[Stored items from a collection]
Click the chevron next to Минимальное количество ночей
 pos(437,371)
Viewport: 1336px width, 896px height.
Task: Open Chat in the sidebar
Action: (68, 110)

About this exercise
The data above must be returned in full, exactly as written.

Final answer
Click the chevron next to Минимальное количество ночей
 pos(437,371)
Viewport: 1336px width, 896px height.
Task: Open Chat in the sidebar
Action: (68, 110)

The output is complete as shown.